Friday, March 13, 2009

Douchebag of the Week

DBOTW: Drunk Mike


While in New York for work a couple of weeks ago, Wafer and I headed to The Watering Hole for dinner. We sat at the bar, eating our fried food, chatting with each other and discussing the basketball games that were on tv. We were having a lovely time. Until.

Toward the end of the evening, Drunk Mike stopped by. He greets us and proceeds to ask "Can I have some of your fries?" while reaching past us to grab a handful of fries. He shoves them in his mouth and starts chatting.

"Where are you from? OH! You're here for work? What kind of work? I work for Accenture. Do you know what my company did today? You don't?!? Really?!? We announced a new thing with Tiger Woods. If you lived in New York, you'd know that. Yeah, I've been working for Accenture for 4 years. It's a great job."

At which point we interject: "we're heading out...early flight tomorrow...goodnight!" To which he responds:

"What time's your flight? Which airport? Are you taking a cab? If you are, you should pay cash. New York cab drivers like it when you pay cash. So do waiters. Even if you pay the bill with a credit card, you should tip in cash. What kind of ring is that? That's the wrong hand. Why aren't you married?"

(all the while, he continues eating our fries and we ask for the check...willing it to come faster is not working)

I tell him I'm not old enough to be married and that maybe someday I will be.

"How old are you? Guess how old I am? I'm 30. Turning 31 next month. Don't I look good for 31? I don't have any grey hair at all yet."

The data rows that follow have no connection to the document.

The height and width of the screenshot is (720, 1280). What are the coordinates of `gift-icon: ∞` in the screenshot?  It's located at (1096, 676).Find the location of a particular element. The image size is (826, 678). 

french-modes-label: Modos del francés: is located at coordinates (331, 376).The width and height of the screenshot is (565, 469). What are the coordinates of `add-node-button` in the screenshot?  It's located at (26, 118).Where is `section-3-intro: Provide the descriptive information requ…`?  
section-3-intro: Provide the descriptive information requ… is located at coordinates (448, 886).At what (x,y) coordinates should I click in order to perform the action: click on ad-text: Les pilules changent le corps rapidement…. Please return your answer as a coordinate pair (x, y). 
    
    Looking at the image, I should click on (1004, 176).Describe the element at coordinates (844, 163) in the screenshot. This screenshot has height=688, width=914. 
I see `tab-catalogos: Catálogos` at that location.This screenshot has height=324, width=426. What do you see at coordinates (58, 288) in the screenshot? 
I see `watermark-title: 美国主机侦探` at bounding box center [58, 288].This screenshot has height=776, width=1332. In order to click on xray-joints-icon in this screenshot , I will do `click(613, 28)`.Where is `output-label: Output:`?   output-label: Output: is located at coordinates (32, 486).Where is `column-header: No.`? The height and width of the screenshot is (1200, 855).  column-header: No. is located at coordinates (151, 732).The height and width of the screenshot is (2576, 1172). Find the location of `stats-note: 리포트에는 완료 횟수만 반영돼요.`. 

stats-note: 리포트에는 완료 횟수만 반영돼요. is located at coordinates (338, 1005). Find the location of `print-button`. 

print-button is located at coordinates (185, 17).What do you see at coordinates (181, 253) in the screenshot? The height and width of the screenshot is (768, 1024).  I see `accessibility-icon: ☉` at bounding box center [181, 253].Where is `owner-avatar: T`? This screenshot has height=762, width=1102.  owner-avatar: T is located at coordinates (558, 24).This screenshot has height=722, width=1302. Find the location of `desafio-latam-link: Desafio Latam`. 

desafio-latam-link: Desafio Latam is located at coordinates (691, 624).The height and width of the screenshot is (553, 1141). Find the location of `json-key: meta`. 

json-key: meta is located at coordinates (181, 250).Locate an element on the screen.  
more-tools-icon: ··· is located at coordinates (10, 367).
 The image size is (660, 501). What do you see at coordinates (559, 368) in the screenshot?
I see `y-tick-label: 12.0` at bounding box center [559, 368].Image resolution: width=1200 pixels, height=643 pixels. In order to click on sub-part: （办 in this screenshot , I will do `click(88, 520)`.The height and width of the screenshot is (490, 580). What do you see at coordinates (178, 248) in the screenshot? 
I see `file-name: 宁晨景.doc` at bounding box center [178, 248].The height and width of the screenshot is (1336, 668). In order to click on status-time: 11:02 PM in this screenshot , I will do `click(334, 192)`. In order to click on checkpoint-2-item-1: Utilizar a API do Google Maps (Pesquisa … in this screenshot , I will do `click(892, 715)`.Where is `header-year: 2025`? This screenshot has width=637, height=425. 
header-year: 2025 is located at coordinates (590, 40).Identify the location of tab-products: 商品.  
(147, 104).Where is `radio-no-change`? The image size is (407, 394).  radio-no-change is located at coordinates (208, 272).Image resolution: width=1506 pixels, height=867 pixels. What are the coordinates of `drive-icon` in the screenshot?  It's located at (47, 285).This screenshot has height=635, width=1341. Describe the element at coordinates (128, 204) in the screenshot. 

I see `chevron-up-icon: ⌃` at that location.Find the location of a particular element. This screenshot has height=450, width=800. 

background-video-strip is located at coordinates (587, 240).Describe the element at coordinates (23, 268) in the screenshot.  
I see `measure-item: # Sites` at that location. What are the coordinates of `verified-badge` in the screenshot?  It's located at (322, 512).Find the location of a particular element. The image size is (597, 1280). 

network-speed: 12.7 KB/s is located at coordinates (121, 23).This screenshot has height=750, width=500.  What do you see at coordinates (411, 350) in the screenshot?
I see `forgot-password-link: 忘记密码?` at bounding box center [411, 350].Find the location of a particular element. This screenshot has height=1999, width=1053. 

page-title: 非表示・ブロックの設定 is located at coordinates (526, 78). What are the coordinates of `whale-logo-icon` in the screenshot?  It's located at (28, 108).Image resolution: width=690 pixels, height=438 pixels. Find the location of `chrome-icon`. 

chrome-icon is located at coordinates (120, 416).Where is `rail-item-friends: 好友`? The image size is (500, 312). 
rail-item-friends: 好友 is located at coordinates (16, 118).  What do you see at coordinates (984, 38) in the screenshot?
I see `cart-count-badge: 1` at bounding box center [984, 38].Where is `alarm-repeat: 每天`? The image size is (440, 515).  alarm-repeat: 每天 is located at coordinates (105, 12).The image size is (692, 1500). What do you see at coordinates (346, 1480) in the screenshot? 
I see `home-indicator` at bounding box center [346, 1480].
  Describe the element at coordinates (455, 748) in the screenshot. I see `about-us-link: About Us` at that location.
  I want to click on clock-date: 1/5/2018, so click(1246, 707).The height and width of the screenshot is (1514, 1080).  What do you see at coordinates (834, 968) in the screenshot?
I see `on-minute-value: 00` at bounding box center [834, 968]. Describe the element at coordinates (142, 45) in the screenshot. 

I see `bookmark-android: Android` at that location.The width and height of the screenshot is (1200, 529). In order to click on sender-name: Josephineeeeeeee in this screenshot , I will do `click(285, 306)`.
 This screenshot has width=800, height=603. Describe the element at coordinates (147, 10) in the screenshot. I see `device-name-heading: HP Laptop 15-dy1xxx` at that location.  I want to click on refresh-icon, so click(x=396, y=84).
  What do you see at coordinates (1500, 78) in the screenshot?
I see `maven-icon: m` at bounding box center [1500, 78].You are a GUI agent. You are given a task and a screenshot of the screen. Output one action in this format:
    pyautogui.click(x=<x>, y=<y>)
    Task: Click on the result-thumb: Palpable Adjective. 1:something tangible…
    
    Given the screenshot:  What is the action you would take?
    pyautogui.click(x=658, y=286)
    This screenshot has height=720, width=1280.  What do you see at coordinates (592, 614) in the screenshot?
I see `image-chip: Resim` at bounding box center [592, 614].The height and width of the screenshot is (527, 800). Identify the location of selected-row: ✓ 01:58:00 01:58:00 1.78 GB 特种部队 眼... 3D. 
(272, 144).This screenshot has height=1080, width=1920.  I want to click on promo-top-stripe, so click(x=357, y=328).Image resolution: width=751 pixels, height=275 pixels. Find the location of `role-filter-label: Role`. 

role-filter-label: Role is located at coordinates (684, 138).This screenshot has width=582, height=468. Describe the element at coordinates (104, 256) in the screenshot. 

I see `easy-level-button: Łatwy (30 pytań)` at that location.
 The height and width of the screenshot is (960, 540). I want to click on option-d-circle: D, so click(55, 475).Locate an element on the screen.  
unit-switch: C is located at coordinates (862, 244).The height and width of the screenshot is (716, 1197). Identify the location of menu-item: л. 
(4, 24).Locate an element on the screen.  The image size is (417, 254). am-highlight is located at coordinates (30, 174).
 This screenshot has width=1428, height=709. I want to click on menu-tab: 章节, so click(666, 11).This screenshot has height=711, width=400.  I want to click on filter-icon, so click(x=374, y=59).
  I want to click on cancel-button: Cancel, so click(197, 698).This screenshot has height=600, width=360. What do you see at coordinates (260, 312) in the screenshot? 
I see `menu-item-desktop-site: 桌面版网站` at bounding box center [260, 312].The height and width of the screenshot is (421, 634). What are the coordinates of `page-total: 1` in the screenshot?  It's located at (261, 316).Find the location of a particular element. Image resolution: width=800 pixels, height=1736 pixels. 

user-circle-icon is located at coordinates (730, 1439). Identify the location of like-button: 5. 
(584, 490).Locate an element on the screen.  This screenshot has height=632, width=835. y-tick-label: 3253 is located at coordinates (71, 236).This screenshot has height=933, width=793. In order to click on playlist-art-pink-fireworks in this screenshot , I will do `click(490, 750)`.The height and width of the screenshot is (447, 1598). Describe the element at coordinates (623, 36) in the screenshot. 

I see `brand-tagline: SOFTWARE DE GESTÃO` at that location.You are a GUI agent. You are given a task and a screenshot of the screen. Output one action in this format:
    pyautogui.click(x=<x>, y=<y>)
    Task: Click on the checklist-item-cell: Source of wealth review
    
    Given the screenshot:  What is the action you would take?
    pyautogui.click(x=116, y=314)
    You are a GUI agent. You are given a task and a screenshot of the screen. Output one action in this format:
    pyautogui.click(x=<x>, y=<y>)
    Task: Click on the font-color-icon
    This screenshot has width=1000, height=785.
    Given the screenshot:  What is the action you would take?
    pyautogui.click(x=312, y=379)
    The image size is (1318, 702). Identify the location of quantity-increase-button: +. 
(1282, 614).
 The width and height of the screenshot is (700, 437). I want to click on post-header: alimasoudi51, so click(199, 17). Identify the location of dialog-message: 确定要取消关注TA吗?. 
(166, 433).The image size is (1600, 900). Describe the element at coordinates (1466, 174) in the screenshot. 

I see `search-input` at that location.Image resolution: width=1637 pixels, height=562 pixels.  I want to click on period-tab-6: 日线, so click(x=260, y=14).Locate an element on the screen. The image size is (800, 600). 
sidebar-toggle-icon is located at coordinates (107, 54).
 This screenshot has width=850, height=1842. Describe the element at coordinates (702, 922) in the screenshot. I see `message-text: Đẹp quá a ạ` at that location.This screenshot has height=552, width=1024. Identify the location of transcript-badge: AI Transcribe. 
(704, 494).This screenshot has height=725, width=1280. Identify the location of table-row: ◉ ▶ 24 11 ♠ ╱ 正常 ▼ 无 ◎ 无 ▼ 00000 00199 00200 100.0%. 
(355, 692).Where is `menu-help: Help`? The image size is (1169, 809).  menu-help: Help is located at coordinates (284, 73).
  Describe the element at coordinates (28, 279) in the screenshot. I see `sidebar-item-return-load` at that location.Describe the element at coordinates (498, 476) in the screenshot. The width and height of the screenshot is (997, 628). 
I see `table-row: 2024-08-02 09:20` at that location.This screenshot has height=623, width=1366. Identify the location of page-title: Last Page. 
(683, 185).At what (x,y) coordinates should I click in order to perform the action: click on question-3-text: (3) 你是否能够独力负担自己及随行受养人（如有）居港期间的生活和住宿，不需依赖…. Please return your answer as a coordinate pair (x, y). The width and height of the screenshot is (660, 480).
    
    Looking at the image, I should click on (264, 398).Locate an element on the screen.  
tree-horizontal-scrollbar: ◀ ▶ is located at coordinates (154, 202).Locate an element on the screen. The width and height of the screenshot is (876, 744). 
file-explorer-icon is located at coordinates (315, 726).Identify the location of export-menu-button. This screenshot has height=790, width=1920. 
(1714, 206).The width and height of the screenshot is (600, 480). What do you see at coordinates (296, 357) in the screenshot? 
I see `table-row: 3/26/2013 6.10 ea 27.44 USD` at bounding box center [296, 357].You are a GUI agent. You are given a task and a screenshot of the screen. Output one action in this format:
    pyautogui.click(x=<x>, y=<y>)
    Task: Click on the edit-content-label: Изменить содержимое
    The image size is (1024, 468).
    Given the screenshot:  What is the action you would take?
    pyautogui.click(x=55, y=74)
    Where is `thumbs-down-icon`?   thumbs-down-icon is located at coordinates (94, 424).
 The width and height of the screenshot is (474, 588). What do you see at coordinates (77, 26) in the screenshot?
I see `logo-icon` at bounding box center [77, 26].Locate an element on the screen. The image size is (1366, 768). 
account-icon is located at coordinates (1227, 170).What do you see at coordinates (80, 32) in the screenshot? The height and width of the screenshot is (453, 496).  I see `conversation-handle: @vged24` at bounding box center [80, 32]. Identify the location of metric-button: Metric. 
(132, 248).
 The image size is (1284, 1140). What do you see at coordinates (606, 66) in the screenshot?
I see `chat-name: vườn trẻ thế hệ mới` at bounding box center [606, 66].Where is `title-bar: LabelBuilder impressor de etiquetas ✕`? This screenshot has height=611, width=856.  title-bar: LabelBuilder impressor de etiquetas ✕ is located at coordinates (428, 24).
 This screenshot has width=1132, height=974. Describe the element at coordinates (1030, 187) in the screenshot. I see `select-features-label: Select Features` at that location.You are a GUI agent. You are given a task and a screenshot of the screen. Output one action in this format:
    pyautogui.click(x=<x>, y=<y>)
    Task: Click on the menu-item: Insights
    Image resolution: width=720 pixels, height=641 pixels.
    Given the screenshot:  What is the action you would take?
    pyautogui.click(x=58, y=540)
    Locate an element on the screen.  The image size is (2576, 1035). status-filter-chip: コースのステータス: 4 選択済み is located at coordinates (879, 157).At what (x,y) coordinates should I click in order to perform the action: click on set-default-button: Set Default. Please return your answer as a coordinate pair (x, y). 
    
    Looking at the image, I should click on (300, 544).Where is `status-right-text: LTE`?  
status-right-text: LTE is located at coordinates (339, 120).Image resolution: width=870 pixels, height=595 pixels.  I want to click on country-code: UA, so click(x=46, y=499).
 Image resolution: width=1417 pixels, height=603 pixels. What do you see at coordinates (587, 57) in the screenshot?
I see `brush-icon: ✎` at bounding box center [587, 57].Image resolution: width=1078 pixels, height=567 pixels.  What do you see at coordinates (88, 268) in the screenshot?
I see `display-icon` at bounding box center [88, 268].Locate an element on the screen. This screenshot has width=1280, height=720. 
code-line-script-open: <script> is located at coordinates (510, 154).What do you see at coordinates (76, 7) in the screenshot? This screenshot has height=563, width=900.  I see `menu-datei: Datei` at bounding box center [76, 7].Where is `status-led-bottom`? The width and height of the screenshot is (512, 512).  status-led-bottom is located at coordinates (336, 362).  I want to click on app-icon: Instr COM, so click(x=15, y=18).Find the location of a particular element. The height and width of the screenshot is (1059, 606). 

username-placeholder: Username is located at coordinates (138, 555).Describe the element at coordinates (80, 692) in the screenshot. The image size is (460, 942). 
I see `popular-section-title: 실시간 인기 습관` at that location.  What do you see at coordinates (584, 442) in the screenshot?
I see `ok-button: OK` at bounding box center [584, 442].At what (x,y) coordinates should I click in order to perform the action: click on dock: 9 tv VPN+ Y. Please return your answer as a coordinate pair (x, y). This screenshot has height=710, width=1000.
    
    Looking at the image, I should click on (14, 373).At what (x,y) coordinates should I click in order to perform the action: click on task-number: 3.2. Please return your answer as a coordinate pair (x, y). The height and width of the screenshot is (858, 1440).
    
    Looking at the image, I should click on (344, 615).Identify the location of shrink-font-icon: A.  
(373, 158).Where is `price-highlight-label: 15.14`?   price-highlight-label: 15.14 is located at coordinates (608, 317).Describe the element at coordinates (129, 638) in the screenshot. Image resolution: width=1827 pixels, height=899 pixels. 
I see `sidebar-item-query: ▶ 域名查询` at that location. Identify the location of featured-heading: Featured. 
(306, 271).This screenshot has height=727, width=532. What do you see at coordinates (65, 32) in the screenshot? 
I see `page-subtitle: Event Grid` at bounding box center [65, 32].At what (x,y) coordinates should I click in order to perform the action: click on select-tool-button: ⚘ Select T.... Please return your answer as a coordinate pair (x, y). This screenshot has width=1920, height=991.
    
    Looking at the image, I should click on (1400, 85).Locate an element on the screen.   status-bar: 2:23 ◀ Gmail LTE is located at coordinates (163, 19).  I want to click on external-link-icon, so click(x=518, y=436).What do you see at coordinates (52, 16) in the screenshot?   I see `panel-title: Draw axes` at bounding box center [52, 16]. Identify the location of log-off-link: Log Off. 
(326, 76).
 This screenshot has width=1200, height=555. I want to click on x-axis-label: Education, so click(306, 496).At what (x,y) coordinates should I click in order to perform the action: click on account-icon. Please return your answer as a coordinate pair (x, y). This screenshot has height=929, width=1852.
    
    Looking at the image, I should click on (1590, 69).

Finally, the check arrives, we don our coats and tell Drunk Mike we're leaving. He keeps hovering around our stools eating the remainder of our fries while we skip happily out the door.

So, congratulations Drunk Mike. Your ever-running mouth, filled with our french fries, earns you the honor of DBOTW.

1 comment:

Anonymous said...

There is a lesson here for current and future Drunk!Mikes of the world (and you know who you are)- you are not as attractive as you think are and even less so when you drunk.

I totally forgot about the cab comment- ugh.